Second, it is adding selective regional connectivity. Basel–Lille, Milan–Berlin, Lyon–Keflavík, and Gatwick–Newquay are not simply beach routes. They serve regional, city-break, domestic, and specialized travel demand.
Third, it is deepening key bases. Gatwick, Bristol, Newcastle, Nice, Bordeaux, Milan, Geneva, Manchester, and Lyon all receive new or restored flying. That spreads the benefit across easyJet’s network rather than concentrating the expansion in one country.
The low frequencies are not a weakness. They are part of the model. easyJet can serve highly seasonal routes two or three times weekly, test demand, and scale up later if the economics work.
Bottom Line
easyJet is launching or resuming 15 routes in June 2026, including 13 international services and two domestic routes.
The additions span the UK, France, Italy, Switzerland, Spain, Greece, Portugal, Cyprus, Germany, and Iceland.

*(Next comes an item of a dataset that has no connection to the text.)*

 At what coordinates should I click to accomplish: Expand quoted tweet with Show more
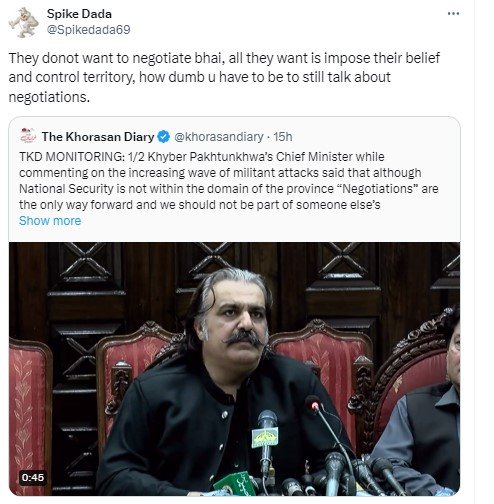[x=50, y=221]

Most are low-frequency summer routes, operated by Airbus A319 and A320-family aircraft, and focused on leisure, regional connectivity, or seasonal demand.
The most notable corrections are that Bristol (BRS)–Reus (REU) begins June 25 and Bristol (BRS)–Thessaloniki (SKG) begins June 27, while London Gatwick (LGW)–Newquay (NQY) is scheduled twice weekly from June 23.
For easyJet, the expansion is not about one headline route. It is about network depth. The airline is adding practical, right-sized capacity across multiple bases, using its standardized Airbus fleet to capture summer demand without overcommitting.
That is exactly how easyJet has built one of Europe’s largest short-haul networks: many bases, many seasonal opportunities, and aircraft flexible enough to follow demand.